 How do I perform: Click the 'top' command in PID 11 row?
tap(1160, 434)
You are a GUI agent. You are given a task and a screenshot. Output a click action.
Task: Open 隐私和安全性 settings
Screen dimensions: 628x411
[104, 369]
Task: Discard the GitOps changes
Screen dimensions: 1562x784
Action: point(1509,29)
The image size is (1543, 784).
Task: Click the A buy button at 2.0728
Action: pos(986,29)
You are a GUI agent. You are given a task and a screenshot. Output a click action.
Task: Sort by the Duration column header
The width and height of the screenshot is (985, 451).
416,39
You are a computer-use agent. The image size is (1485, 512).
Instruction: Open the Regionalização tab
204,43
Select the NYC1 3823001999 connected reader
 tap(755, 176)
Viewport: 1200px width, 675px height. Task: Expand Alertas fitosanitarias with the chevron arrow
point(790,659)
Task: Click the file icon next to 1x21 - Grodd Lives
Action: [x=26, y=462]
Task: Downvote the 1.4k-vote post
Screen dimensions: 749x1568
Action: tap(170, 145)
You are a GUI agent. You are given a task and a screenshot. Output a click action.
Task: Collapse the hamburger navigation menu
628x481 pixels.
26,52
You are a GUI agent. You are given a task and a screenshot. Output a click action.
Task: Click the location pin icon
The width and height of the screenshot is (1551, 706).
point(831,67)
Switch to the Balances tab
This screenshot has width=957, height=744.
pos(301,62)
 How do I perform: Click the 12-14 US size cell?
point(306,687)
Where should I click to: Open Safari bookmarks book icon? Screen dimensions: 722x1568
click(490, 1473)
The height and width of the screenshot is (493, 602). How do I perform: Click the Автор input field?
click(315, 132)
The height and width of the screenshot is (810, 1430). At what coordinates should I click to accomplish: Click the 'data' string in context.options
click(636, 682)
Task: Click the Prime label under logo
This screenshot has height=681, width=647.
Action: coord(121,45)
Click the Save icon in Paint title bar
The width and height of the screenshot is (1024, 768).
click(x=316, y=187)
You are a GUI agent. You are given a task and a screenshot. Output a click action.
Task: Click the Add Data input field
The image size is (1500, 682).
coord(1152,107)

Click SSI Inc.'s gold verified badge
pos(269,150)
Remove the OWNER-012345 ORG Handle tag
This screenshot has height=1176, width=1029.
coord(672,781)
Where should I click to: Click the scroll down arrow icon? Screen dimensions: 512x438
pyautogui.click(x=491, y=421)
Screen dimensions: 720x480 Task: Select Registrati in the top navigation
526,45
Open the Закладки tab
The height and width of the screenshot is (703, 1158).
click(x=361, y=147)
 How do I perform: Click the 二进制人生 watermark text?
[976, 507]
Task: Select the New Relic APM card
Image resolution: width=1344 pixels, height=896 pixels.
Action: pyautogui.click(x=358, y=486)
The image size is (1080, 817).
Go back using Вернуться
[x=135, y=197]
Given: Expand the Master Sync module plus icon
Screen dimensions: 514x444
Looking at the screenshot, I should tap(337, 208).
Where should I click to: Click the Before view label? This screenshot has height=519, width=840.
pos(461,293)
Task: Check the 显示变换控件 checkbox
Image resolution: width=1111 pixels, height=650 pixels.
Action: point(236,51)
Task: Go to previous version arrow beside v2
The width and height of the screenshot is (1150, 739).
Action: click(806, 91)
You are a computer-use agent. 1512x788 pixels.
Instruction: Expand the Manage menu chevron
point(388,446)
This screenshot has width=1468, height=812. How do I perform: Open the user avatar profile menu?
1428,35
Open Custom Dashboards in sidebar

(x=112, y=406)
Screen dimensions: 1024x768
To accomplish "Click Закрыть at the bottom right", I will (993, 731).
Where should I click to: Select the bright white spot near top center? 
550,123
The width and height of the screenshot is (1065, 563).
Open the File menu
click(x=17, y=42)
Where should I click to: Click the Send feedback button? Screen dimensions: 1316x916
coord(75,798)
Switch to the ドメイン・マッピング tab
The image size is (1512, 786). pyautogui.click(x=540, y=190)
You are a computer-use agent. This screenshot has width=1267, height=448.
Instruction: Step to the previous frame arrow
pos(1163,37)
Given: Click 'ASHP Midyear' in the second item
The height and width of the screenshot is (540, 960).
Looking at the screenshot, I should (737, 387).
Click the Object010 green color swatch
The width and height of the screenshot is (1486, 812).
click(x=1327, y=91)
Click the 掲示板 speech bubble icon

· · ·

▶ **WORK REQUIRED**
Copy each line in the data that holds the word "computer".

▶ **SOLUTION FOR THIS TASK**
You are a computer-use agent. The image size is (1485, 512).
You are a computer-use agent. 1512x788 pixels.
You are a computer-use agent. This screenshot has width=1267, height=448.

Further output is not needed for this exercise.